Provided text |
______

Cost categories shall be further described by the following subcategories: classifications of persons to be working on energy efficiency and demand response programs, full-time equivalents, dollar amounts of labor costs, and the name of outside firm(s) employed and a description of service(s) to be provided.
* Total system class maximum demand (in kW), number of customers in the class, and system class sales (in kWh);
* Jurisdictional class contribution (in kW) to the monthly maximum system coincident demand as allocated to jurisdiction;
* Total class contribution (in kW) to the monthly maximum system coincident demand, if not previously reported;
* Total system class maximum demand (in kW) allocated to jurisdiction, if not previously reported; and
* Hourly total system class loads for a typical weekday, a typical weekend day, the day of the class maximum demand, and the day of the system peak.
* Both summer and winter net generating capability ratings as reported to the North American Electric Reliability Corporation (NERC).
* The estimated remaining time before the unit will be retired or require life extension.
* The type of generating capacity.
* The anticipated in-service year of the capacity.
* The anticipated life of the generating capacity.
* Both summer and winter net generating capability ratings as reported to the NERC.
* The entity with whom commitments have been made and the time periods for each commitment.
* The capacity levels in each year for the commitment.
* The entity with whom a commitment has been made and the time periods for the commitment.
* The capacity levels in each year.
* The capacity payments to be received per kW per year in each year.
* The energy payments to be received per kWh per year.
* Any other payments the utility receives in each year.
* The anticipated year the supply option would be needed.
* The anticipated type of supply option, by fuel.
* The anticipated net capacity of the supply option.
* The anticipated life.
* The anticipated total capital costs per net kW, including allowance for funds used during construction (AFUDC) if applicable.
* The anticipated revenue requirement of the capital costs per net kW per year.

______

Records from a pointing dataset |
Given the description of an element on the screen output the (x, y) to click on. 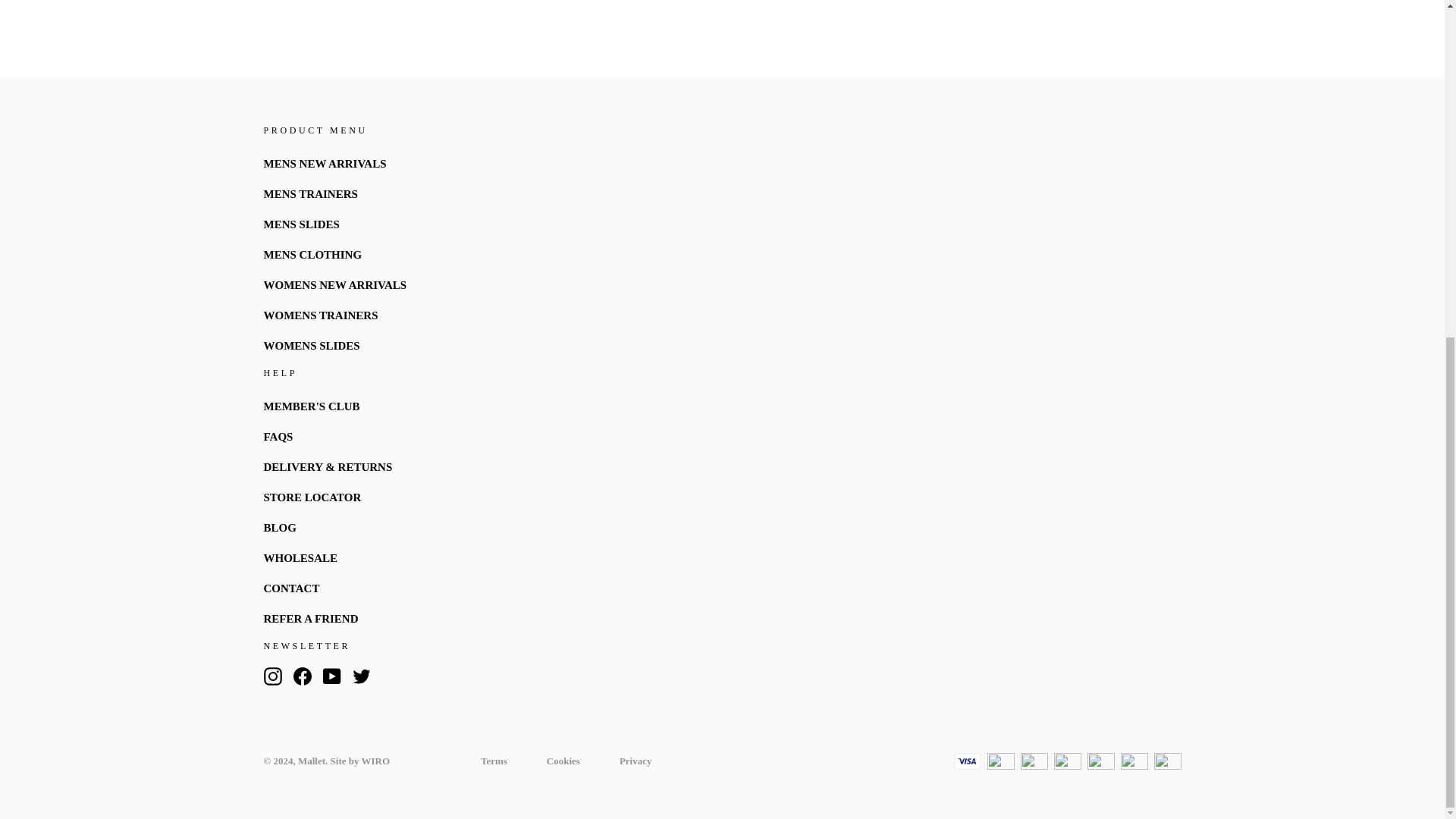
Mallet London on YouTube (331, 676)
Mallet London on Twitter (360, 676)
instagram (272, 676)
twitter (360, 676)
Mallet London on Facebook (301, 676)
Mallet London on Instagram (272, 676)
Given the description of an element on the screen output the (x, y) to click on. 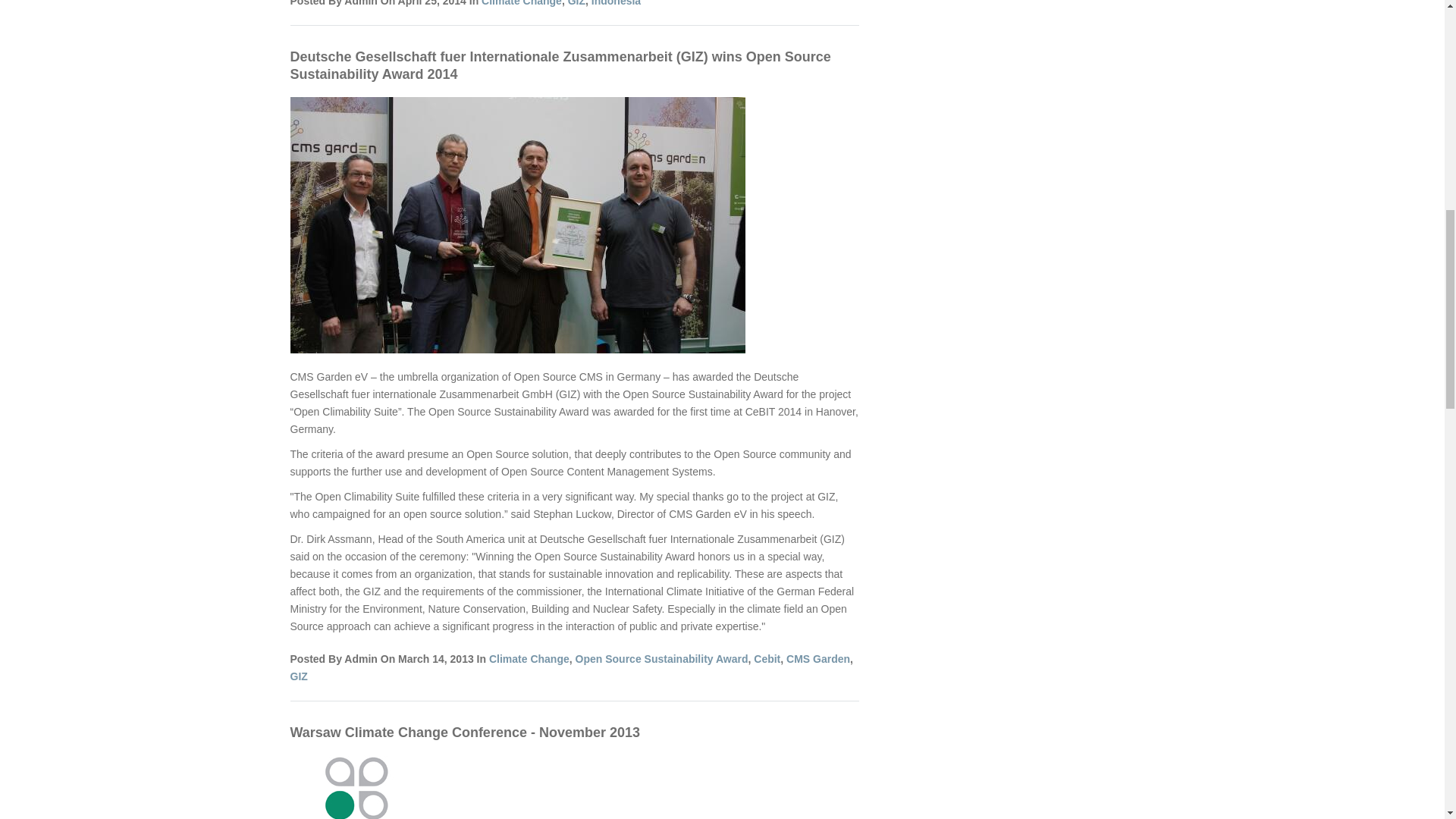
CMS Garden (818, 658)
Cebit (767, 658)
Climate Change (529, 658)
Indonesia (615, 3)
Climate Change (521, 3)
GIZ (576, 3)
Open Source Sustainability Award (661, 658)
GIZ (298, 676)
Warsaw Climate Change Conference - November 2013 (464, 732)
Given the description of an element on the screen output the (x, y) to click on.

______

Set problem | Go on with the list of utility reporting requirements on demand, generating capacity and supply options, starting after its last item.

Exercise result |
* The anticipated revenue requirement of the annual fixed operations and maintenance costs, including property taxes, per net kW for each year of the 20-year planning horizon.
* The anticipated net present value of the revenue requirements per net kW.
* The anticipated revenue requirement per net kW per year calculated by utilization of an economic carrying charge.
* The after-tax discount rate used to calculate the revenue requirement per net kW per year over the life of the supply option.
* Adjustment rates (for example, inflation or escalation rates) used to derive each future cost in numbered paragraph 35.5(4)"m"(6)"3."
* The anticipated annual cost per net kW per year of capacity purchases from numbered paragraph 35.5(4)"m"(6)"2" allocated to each costing period if it is the highest cost supply option in that year.
* The anticipated total revenue requirement per net kW per year from numbered paragraph 35.5(4)"m"(6)"3" allocated to each costing period if it is the highest cost supply option in that year.
AVOIDED CAPACITY COST = C × (1 + RM) × (1 + DLF) × (1 + EF)
C (capacity) is the greater of NC or RC.
NC (new capacity) is the value of future capacity purchase costs or future capacity costs expressed in dollars per net kW per year of the utility's new supply options from numbered paragraphs 35.5(4)"m"(6) "2" and "3" in each costing period.
RC (resalable capacity) is the value of existing capacity expressed in dollars per net kW per year that could be sold to other parties in each costing period.
RM (reserve margin) is the generation reserve margin criterion adopted by the utility.
DLF (demand loss factor) is the system demand loss factor expressed as a fraction of the net power generated, purchased, or interchanged in each costing period. For example, the peak system demand loss factor would be equal to peak system power loss (MW) divided by the net system peak load (MW) for each costing period.
EF (externality factor) is a 10 percent factor applied to avoided capacity costs in each costing period to account for societal costs of supplying energy. In addition, the utility may propose a different externality factor but must document the factor's accuracy.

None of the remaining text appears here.